Margin-Based Transfer Bounds for Meta Learning with Deep Feature Embedding
This work provides theoretical generalization bounds for meta-learning models, which is a significant contribution for researchers and practitioners seeking to understand the generalization ability of these models.
This paper establishes three margin-based transfer bounds for meta-learning based multiclass classification (MLMC), demonstrating that the expected error on a future task can be estimated using the average empirical error from previous tasks. They show that models trained with a multi-margin loss achieve competitive performance on three benchmarks, validating the practical relevance of their theoretical analysis.

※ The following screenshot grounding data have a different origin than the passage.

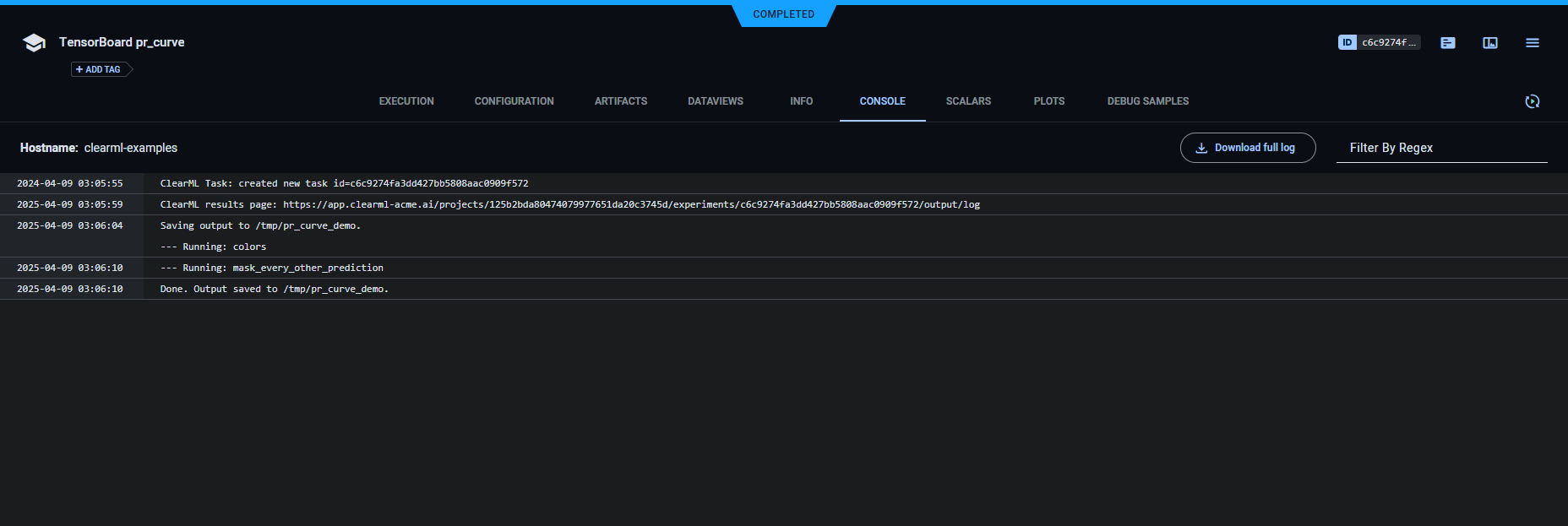Click the ClearML results page URL
Screen dimensions: 1568x526
tap(631, 204)
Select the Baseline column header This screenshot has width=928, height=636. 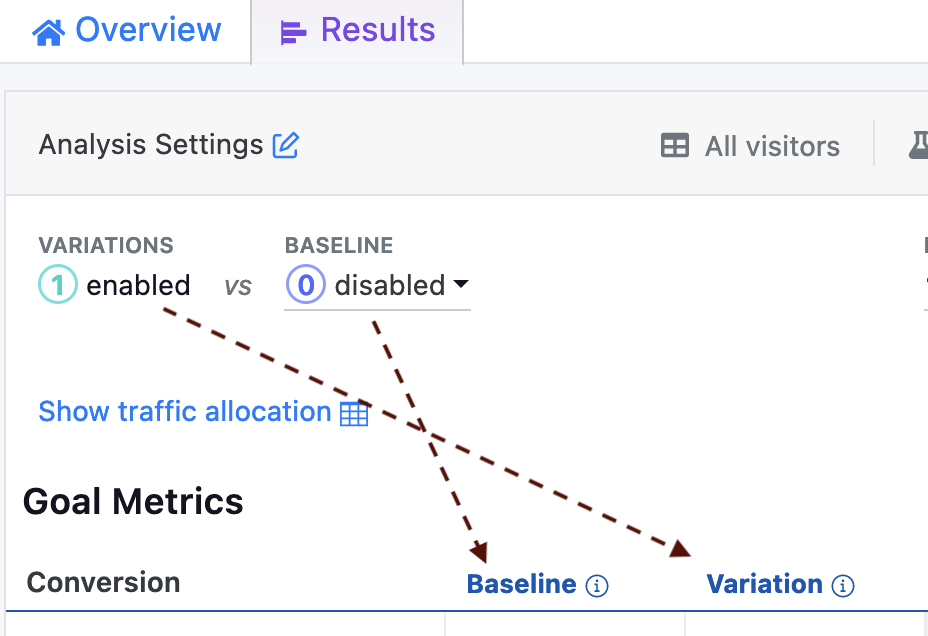[521, 584]
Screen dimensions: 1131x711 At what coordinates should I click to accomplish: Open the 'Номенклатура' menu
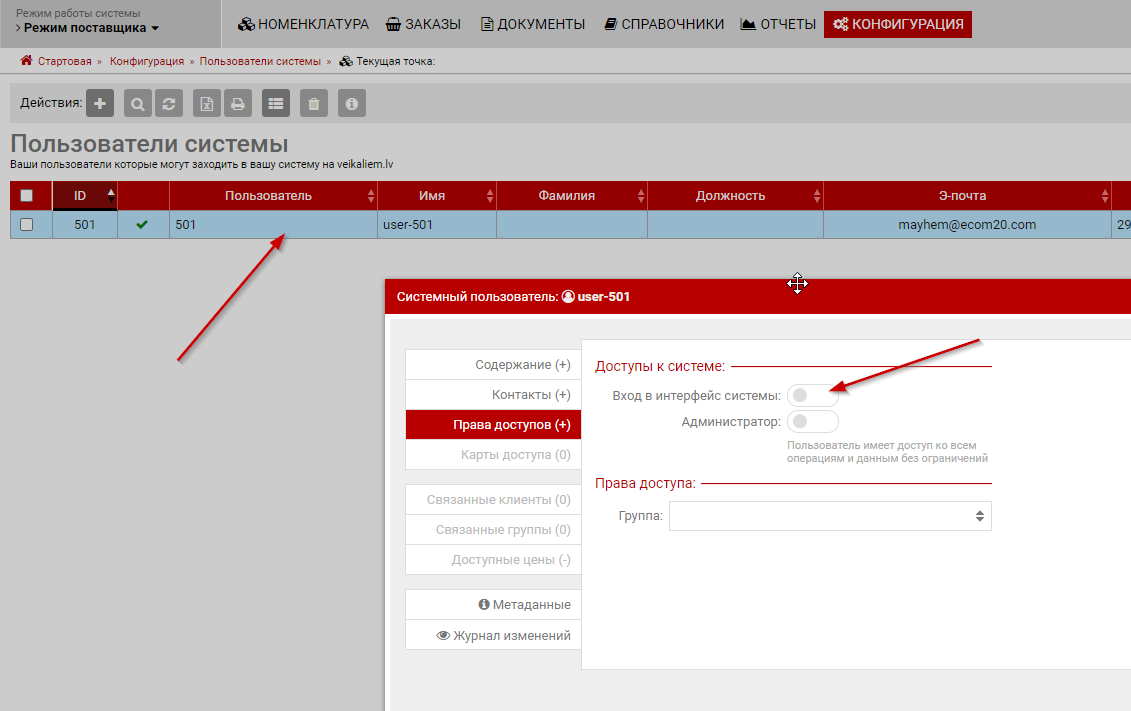pos(303,24)
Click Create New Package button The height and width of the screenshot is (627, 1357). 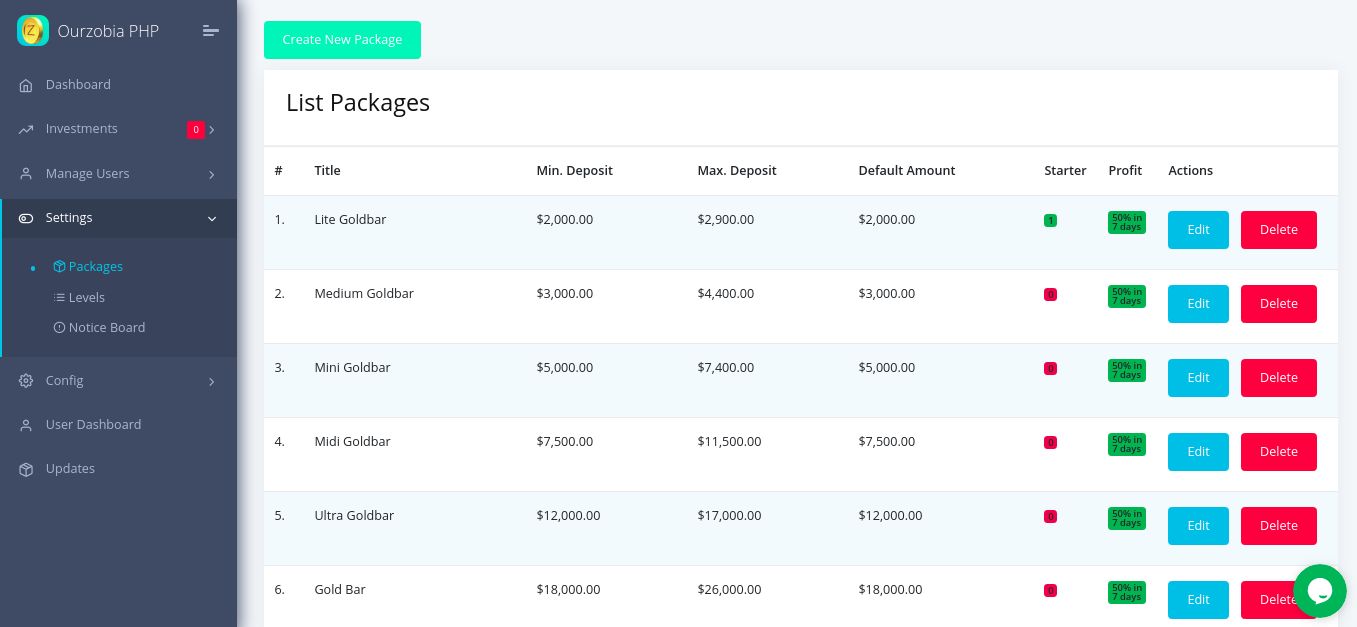[x=342, y=40]
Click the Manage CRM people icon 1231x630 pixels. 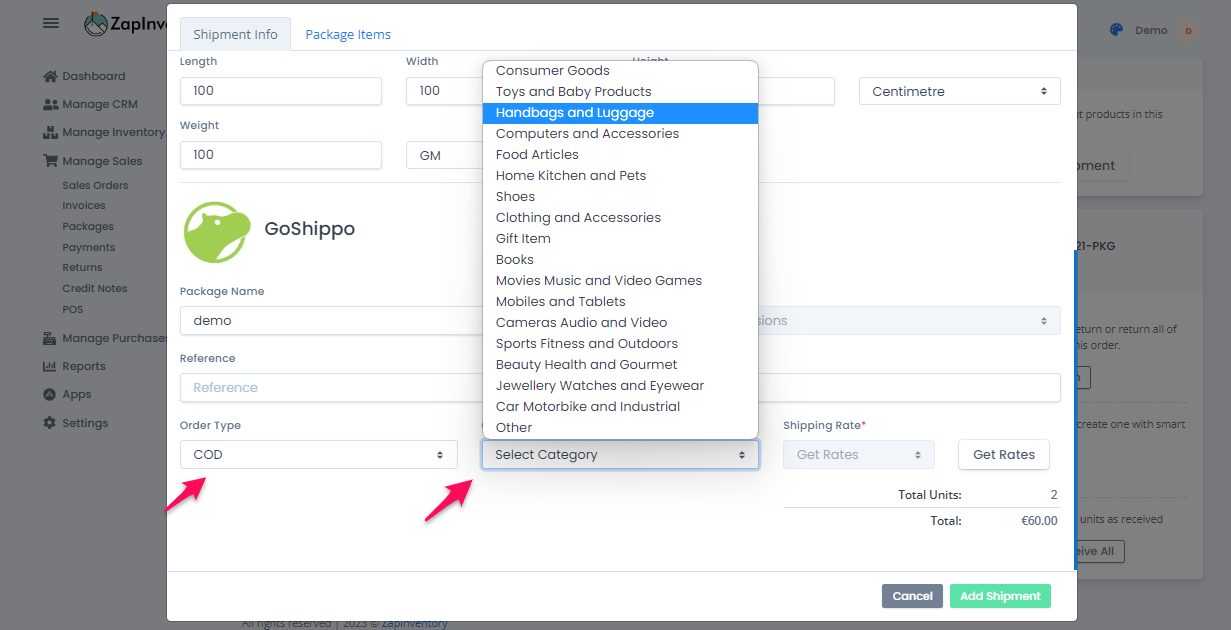click(x=50, y=104)
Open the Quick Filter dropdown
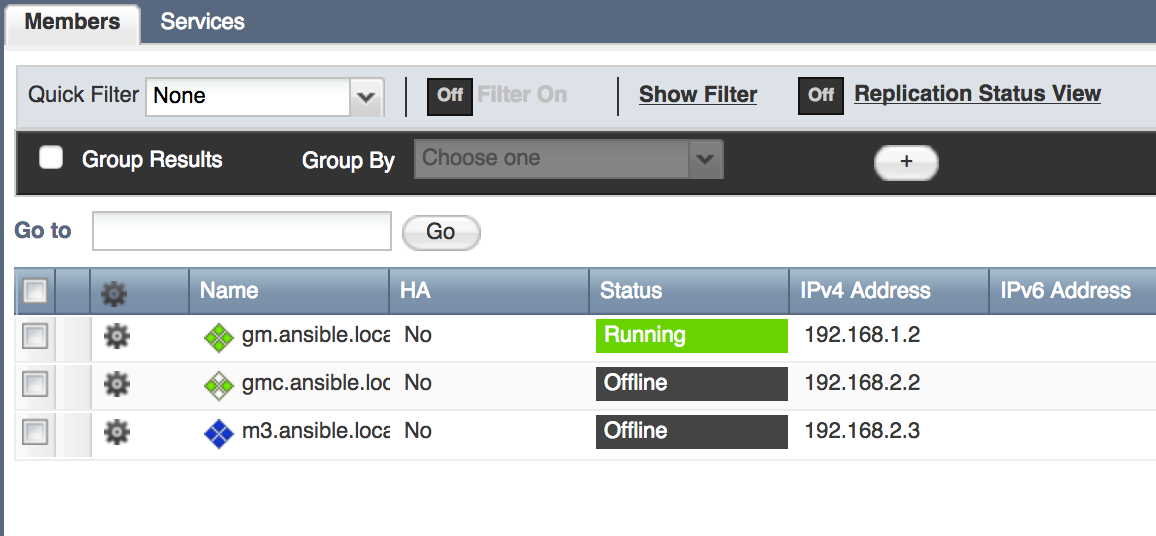1156x536 pixels. tap(366, 97)
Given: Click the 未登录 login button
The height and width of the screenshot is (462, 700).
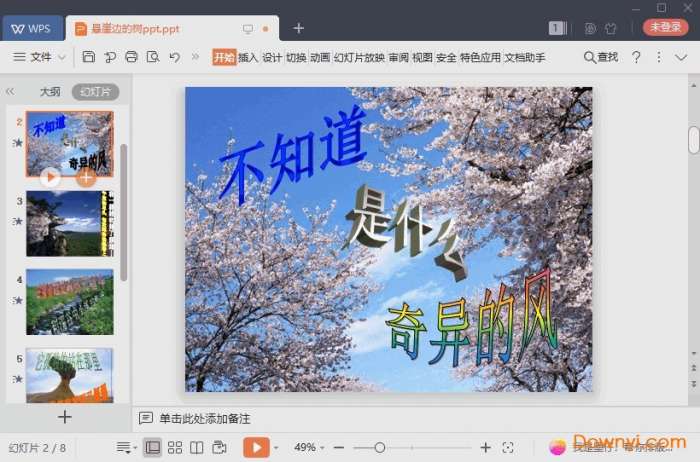Looking at the screenshot, I should tap(664, 28).
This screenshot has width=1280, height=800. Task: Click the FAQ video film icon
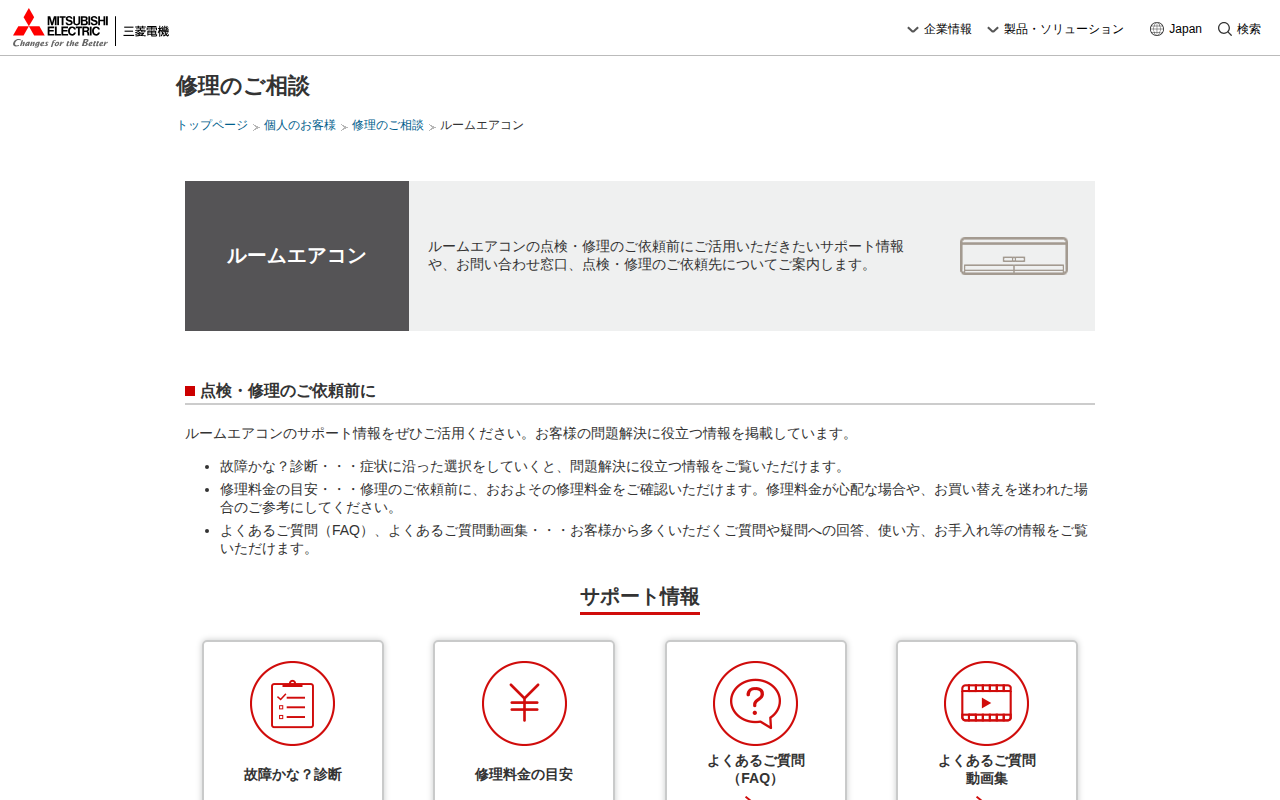pyautogui.click(x=986, y=703)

By transferring knowledge learned from seen/previous tasks, meta learning aims to generalize well to unseen/future tasks. Existing meta-learning approaches have shown promising empirical performance on various multiclass classification problems, but few provide theoretical analysis on the classifiers' generalization ability on future tasks. In this paper, under the assumption that all classification tasks are sampled from the same meta-distribution, we leverage margin theory and statistical learning theory to establish three margin-based transfer bounds for meta-learning based multiclass classification (MLMC). These bounds reveal that the expected error of a given classification algorithm for a future task can be estimated with the average empirical error on a finite number of previous tasks, uniformly over a class of preprocessing feature maps/deep neural networks (i.e. deep feature embeddings). To validate these bounds, instead of the commonly-used cross-entropy loss, a multi-margin loss is employed to train a number of representative MLMC models. Experiments on three benchmarks show that these margin-based models still achieve competitive performance, validating the practical value of our margin-based theoretical analysis.